How to serve Riesling
Serve chilled, at around seven degrees. Although the more sweet styles should be served a little warmer than this.
You’ll want a white wine glass with a small bowl in both width and height with a fairly small capacity. There are specific glasses made for Riesling, but a Sauvignon Blanc glass works well.
Younger whites are better with glasses with a slightly larger opening, so the wine hits the tip and sides of the tongue to really taste the sweetness.
However, some experts say aged Rieslings are best served in a wide Burgundy-style glass, in order to capitalise on the “big” aromas - for a more herbal hit on the nose.
If you have the time, sip your wine from some different glass shapes, and see how the flavours change.
Riesling will vary greatly in terms of nutritional breakdown, especially as the fermentation process differs from brand to brand, season to season, and bottle to bottle, and depends greatly on the age of the grapes and style of wine.
Calories in Riesling
But, experts suggest that a ‘standard’ glass of young Riesling will contain around 120 calories.
Alcohol content in Riesling
Because Riesling is fermented from grapes some of the calories will be carbohydrates in the form of sugar, but the majority of calories actually stem from the alcohol content itself, which is usually around 11-14%.
Late harvest dessert style will contain much more alcohol, at around 15-17% ABV.
Preservatives and additives in Riesling
Mass-produced wines often from overseas are more likely to be additive-rich. We recommend always checking labels.
In New Zealand, strict food safety regulations control the use of wine protectants or preservatives and all wineries are audited on this annually.
At Tohu, the concept of caring deeply for our lands and their rich and fertile condition create wines of personality and purity. We therefore use as little additives as possible and adhere to the strictest of standards. Our vineyards and winery are certified by Sustainable Winegrowing New Zealand.

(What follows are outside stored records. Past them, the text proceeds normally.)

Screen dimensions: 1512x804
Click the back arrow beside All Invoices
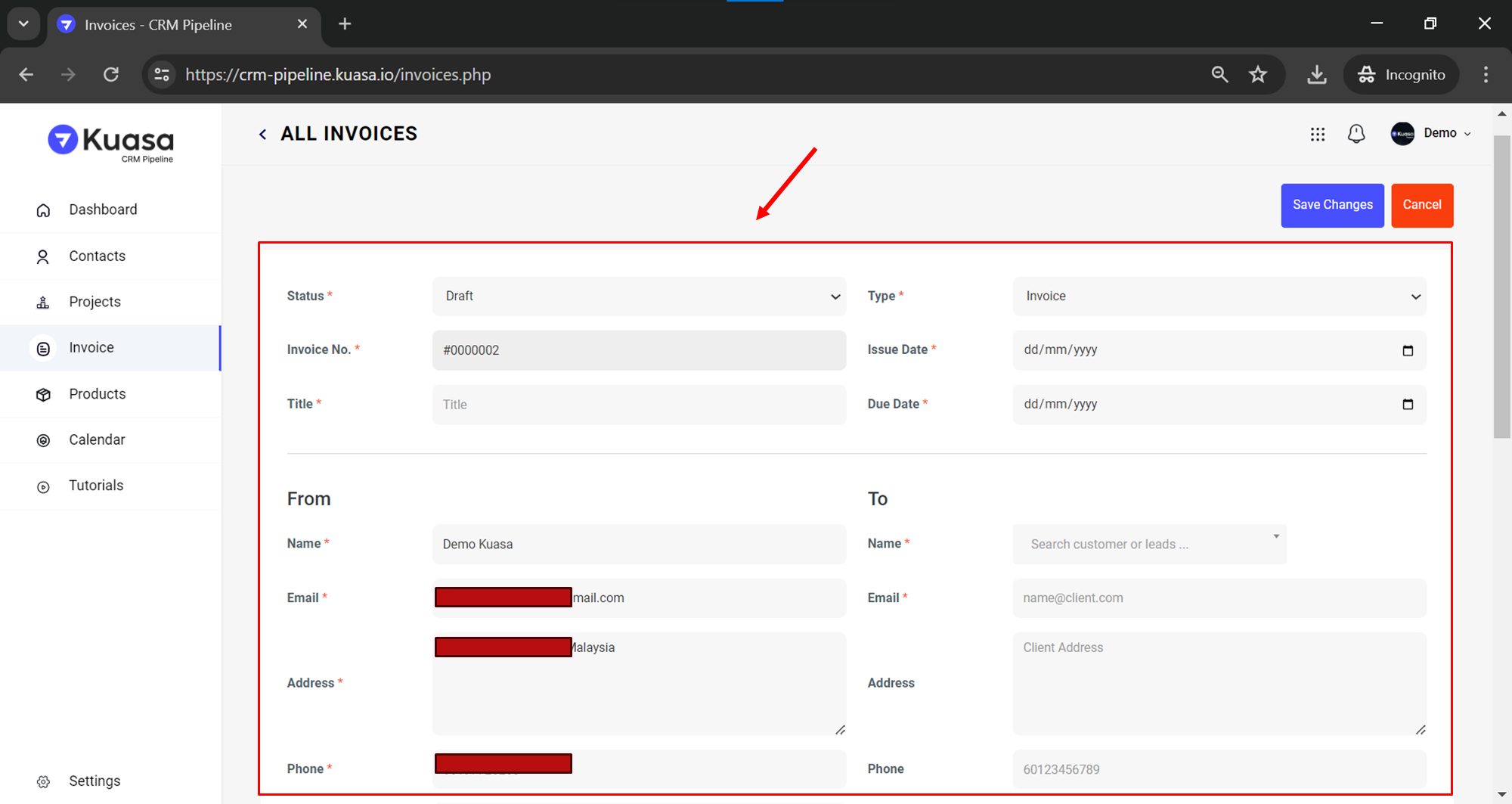pyautogui.click(x=262, y=135)
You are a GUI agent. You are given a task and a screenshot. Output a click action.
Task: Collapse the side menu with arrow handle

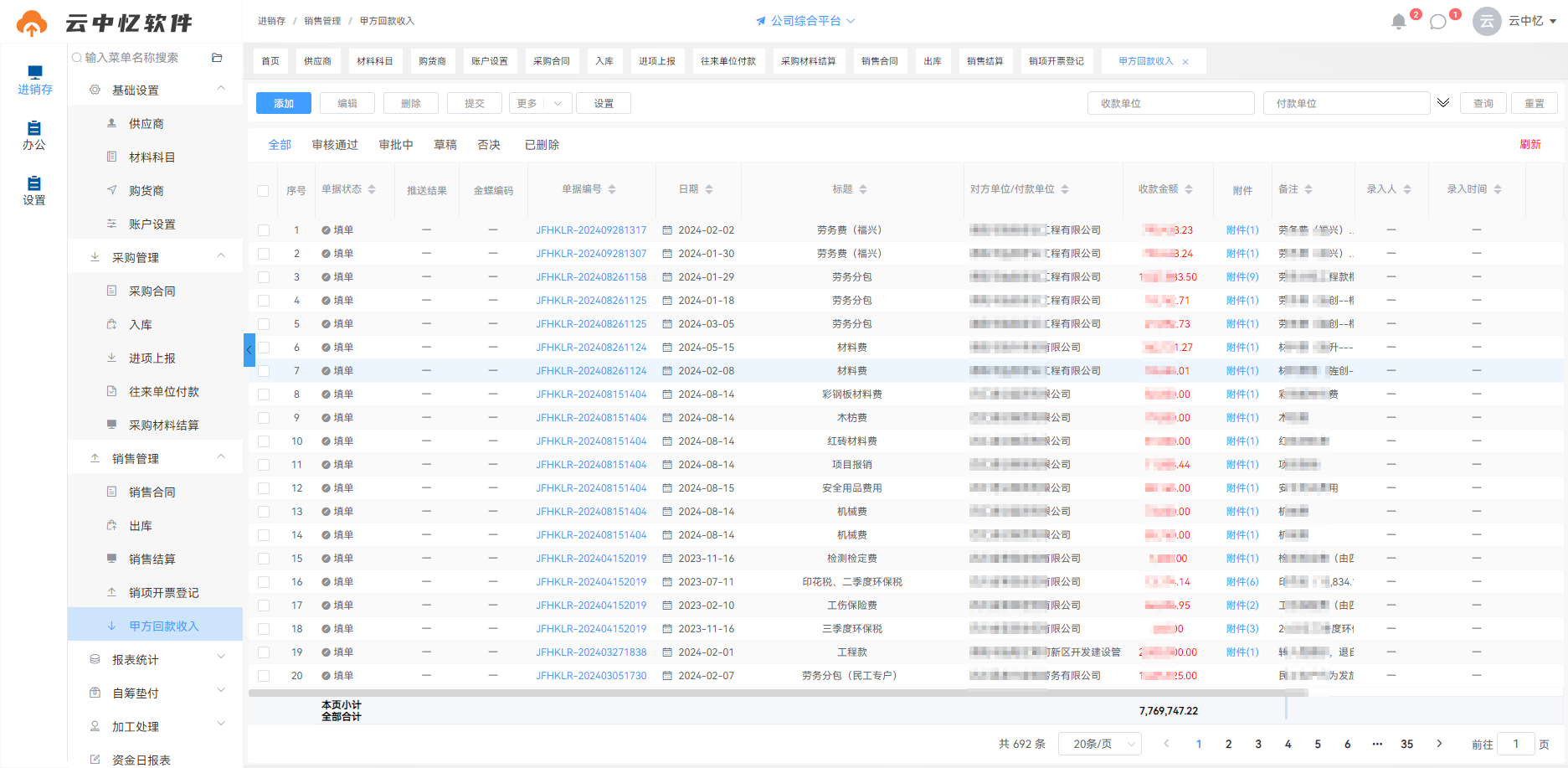pyautogui.click(x=249, y=350)
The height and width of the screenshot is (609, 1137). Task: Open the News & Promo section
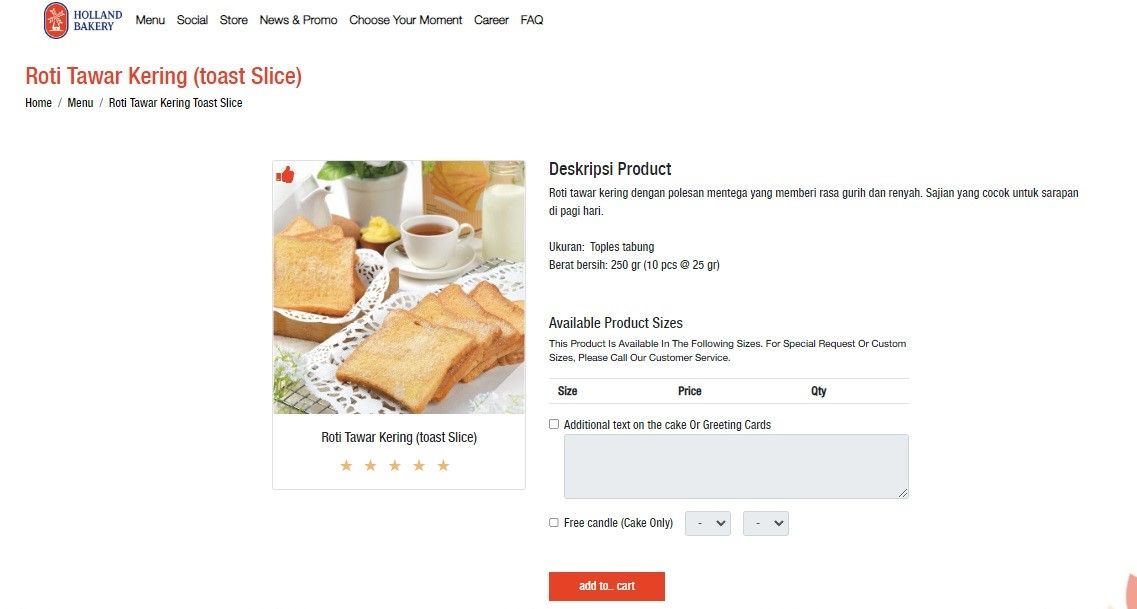298,19

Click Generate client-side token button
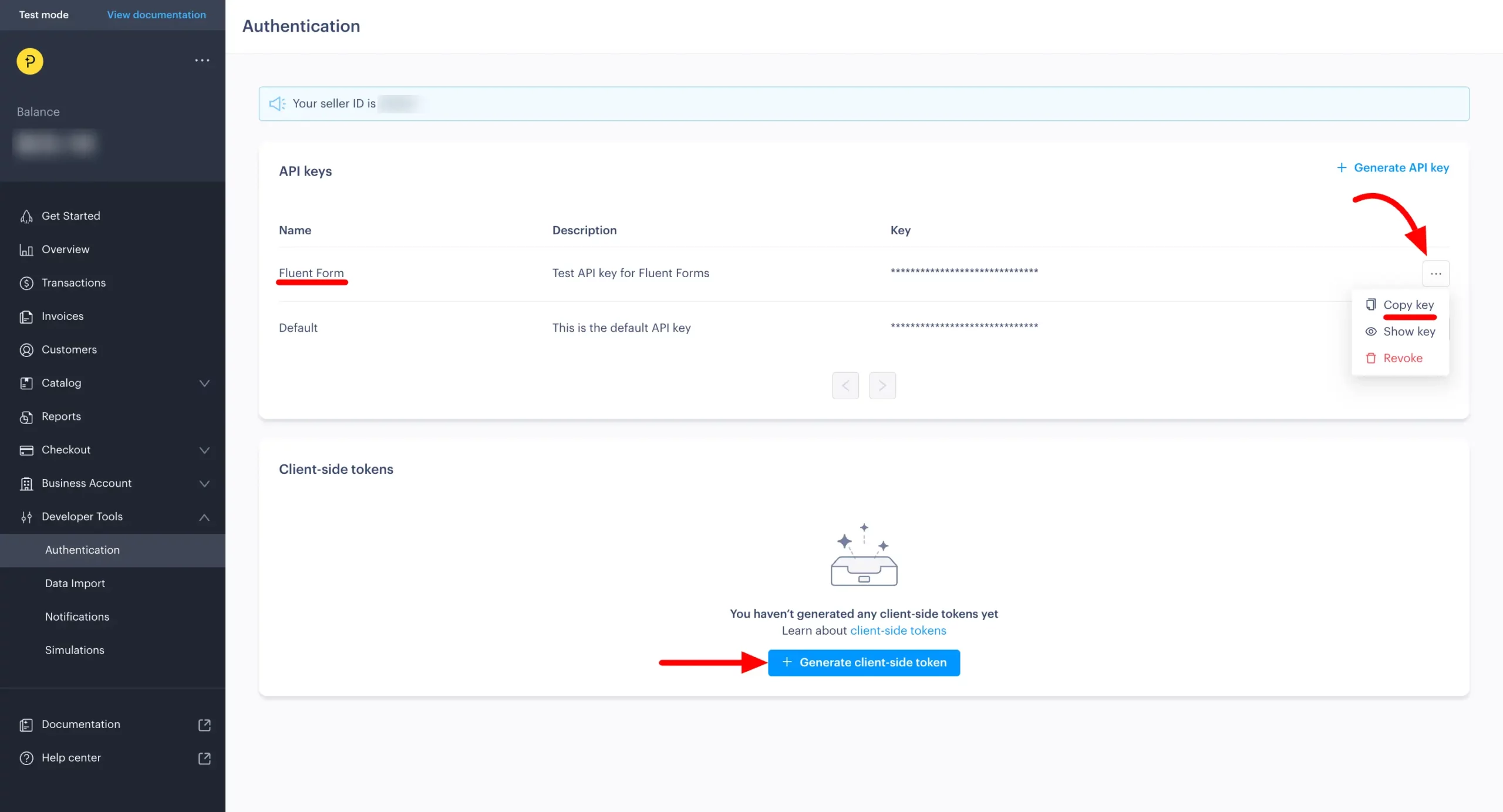[864, 663]
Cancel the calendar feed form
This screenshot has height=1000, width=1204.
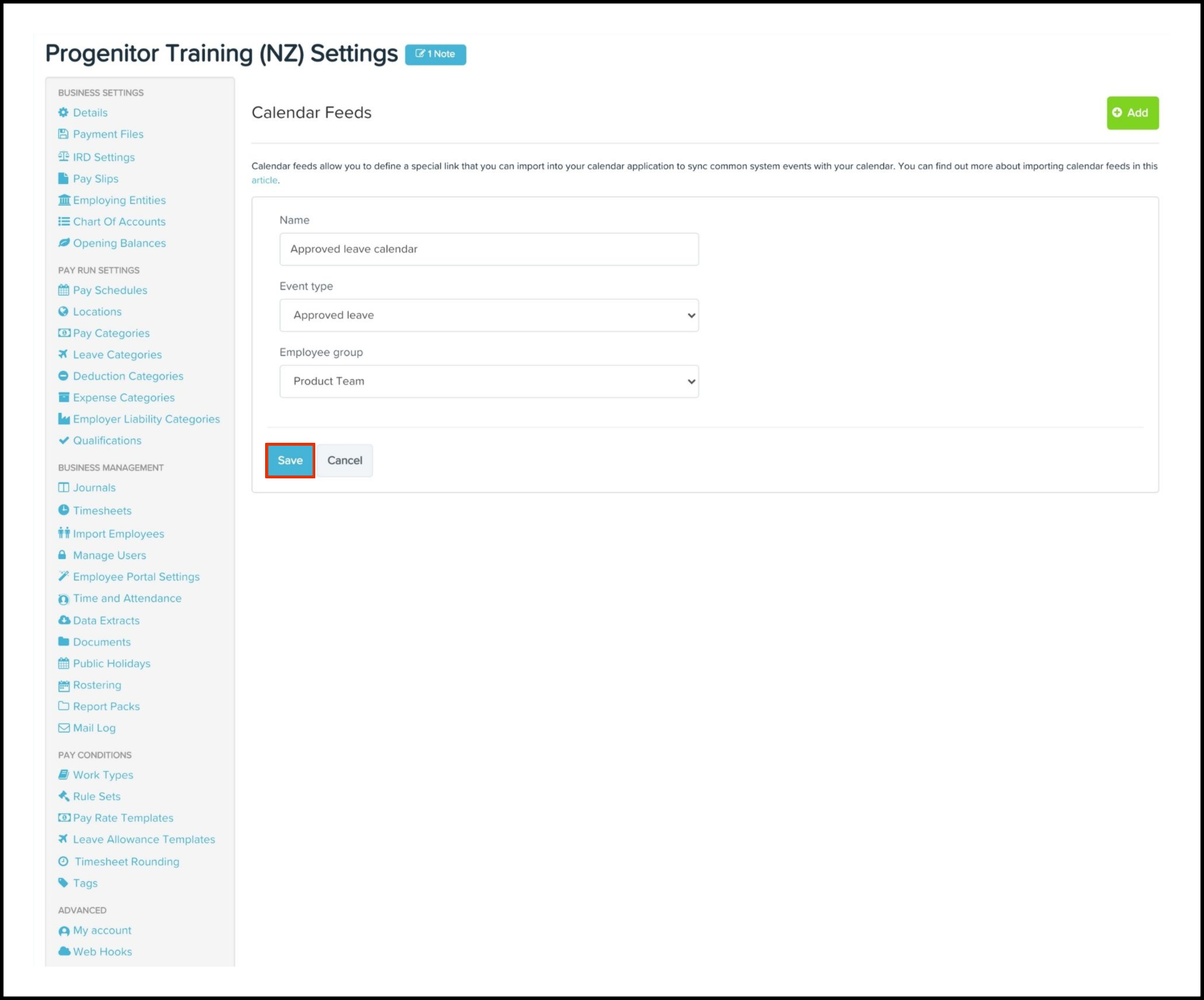point(345,460)
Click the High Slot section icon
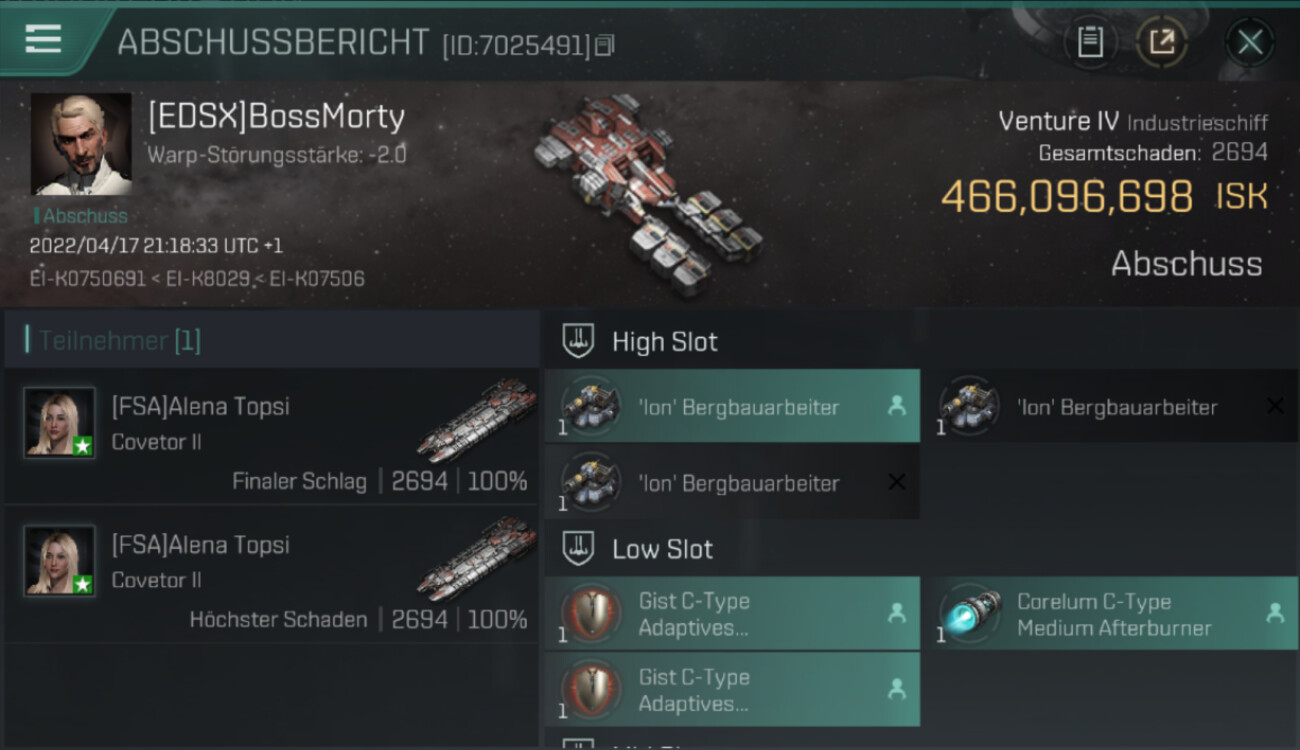The height and width of the screenshot is (750, 1300). (x=578, y=341)
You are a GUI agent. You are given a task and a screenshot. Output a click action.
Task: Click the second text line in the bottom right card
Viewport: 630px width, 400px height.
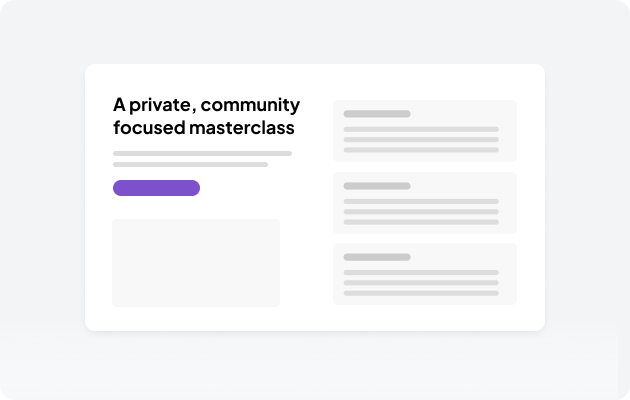[x=421, y=283]
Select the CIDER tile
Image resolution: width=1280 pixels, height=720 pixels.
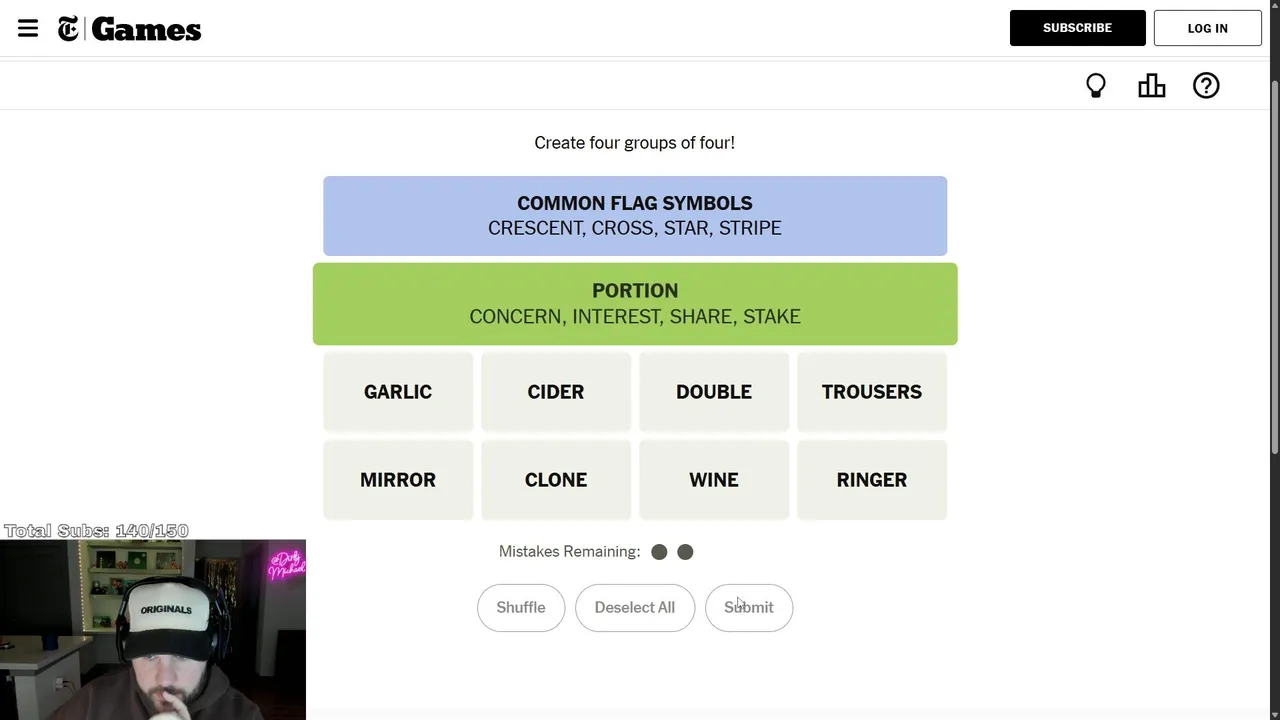pyautogui.click(x=556, y=392)
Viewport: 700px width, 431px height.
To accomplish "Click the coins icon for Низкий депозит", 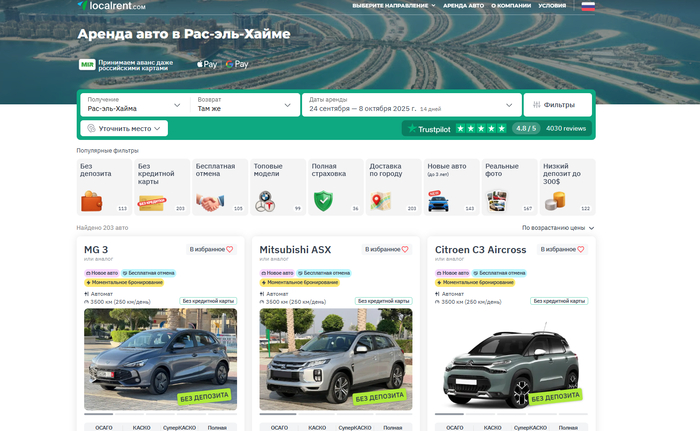I will point(554,202).
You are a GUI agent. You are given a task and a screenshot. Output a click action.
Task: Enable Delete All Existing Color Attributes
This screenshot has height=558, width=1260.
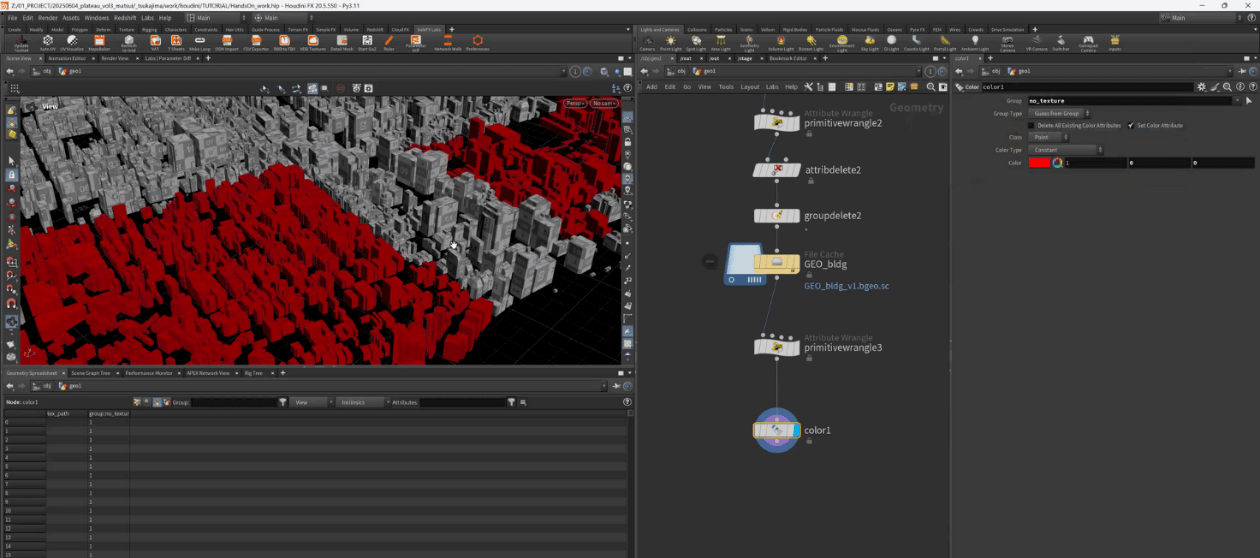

Pairing Riesling with food
Because of this wine’s sweetness and acidity levels, it pairs beautifully with spicy food. Try it with your next Indian or Thai takeaway, or other strong Asian spices.
Also pair with vegetables that are naturally sweet when roasted, such as red onion, capsican, eggplants, butternut and carrots. Even better, try sprinkling some Asian-style spices on these veges before putting them in a hot oven, such as cayenne pepper, allspice, turmeric, or madras curry. Perfect with your next young New Zealand Riesling.
For a mouth watering end to a dinner party, pair your sweeter-style Riesling or dessert wine with delicately flavored soft cow’s milk cheese (nothing too stinky), and some dried figs or apricots.
How does Riesling compare to other white wines?
Sweet to dry to rich – New Zealand’s white varietals cover a large spectrum.
Here are some characteristics to expect from Aotearoa’s most popular commercial varieties.
Sauvignon Blanc: Unique, vibrant fruit flavours
Chardonnay: Concentrated citrus, tropical fruit, rich fullness
Pinot Gris: Mouth-filling, refreshing acidity and marked fruitiness
Gewurztraminer: Breadth and weight, smooth texture, subtle acidity
Sparkling: Nutty, balanced with fresh fruit.